Ficou desde sempre com a avó Guta, viúva e único parente ainda vivo. D. Augusta gostava de homens gordos, já o seu falecido pesava mais de 120 quilos. Foi desde pequenino empanturrado com bifes e batatas fritas, doces e mais doces, pizzas e hambúrgueres. Gordinho, a avó dizia sempre enquanto lhe apertava as bochechas: tão lindo que dá vontade de comer.

 

Na escola primária sofreu as sevícias habituais aos gordos. Badocha, gordo, unto, chamaram-lhe de tudo. Apanhou, foi gozado, ignorado. Deprimido, refugiou-se na comida da avó e engordou. Engordou tanto, que 12 anos e 90 quilos depois começou a ter dificuldades de locomoção e negava-se a ir à escola.

 

Augusta, professora primária reformada propôs-lhe que continuasse os estudos em casa.

 

A velha professora abre a arca frigorífica e tira de lá um braço decepado. Coloca-o sobre o mármore e tenta afastar o mindinho dos outros dedos. O frio tem esse efeito cola, como quando se tiram os bolinhos de bacalhau do congelador e estes se encontram unidos pelo gelo como siameses, difíceis de separar. Degelou o mindinho o suficiente para o afastar dos outros. Pegou no cutelo e golpeou. O osso, duro de partir, não cedeu à primeira, separando-se após várias pancadas enérgicas. Sobre a tábua minúsculos pedaços de carne, aquela carne esfarelada e gelada como quando serramos um naco de vitela.

 

Embrulhou em película plástica o braço e dedos restantes e voltou a colocá-lo na arca.

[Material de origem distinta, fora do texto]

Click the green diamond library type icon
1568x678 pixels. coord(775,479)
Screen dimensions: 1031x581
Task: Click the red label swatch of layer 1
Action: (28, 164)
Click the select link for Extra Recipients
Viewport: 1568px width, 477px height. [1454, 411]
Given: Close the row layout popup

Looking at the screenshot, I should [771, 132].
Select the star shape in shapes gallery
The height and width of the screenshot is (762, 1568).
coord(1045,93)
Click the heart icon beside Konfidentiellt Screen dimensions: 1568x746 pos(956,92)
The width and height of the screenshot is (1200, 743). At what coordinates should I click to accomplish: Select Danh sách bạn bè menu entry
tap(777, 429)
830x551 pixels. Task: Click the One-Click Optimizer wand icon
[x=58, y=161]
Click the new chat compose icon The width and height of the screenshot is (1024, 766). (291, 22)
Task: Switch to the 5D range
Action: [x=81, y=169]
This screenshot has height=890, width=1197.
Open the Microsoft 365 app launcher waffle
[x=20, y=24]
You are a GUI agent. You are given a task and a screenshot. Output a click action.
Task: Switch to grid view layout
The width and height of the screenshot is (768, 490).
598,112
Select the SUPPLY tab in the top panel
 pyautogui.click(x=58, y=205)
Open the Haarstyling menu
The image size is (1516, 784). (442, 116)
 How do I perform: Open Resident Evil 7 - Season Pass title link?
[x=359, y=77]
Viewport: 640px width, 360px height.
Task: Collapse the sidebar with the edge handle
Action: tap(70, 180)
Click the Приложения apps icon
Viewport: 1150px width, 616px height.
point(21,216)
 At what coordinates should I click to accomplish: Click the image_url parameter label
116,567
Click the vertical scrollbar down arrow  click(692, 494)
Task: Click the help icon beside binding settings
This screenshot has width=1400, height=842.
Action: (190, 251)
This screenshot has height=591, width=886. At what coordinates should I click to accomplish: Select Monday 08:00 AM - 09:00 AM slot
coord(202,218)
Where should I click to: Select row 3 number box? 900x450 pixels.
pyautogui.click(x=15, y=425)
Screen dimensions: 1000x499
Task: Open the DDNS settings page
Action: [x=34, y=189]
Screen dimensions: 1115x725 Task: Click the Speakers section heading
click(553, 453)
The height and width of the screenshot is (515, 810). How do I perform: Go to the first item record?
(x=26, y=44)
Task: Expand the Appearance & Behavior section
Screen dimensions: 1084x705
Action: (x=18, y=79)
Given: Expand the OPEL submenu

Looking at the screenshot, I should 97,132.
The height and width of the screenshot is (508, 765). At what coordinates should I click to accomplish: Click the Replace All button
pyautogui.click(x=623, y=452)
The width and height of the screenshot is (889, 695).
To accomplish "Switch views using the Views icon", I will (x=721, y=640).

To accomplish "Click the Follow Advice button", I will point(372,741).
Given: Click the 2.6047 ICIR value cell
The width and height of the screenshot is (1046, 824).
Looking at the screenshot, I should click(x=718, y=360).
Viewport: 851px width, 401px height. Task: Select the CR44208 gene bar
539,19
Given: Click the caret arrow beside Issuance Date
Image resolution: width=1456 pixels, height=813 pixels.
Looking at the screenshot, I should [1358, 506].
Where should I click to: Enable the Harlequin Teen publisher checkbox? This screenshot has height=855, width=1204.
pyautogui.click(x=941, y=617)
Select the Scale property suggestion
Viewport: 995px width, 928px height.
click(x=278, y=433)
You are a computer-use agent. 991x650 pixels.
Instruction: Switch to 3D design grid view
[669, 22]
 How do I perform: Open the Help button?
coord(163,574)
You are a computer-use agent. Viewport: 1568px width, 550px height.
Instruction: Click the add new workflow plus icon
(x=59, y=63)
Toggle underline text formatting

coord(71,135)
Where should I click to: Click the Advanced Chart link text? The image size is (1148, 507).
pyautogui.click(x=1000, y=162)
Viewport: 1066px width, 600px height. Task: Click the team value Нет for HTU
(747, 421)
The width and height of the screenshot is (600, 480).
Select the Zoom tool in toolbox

Tinha uma pequena assadeira de barro com cebola e azeite. Colocou bem no centro o dedo rechonchudo, abriu o forno e ouviu na sua cabeça o que já lhe havia dito mil vezes: tão lindo que dá vontade de comer.

 

 

 

Para a alexandra g. e todas as outras «alexandras» que dão sentido a este blogue.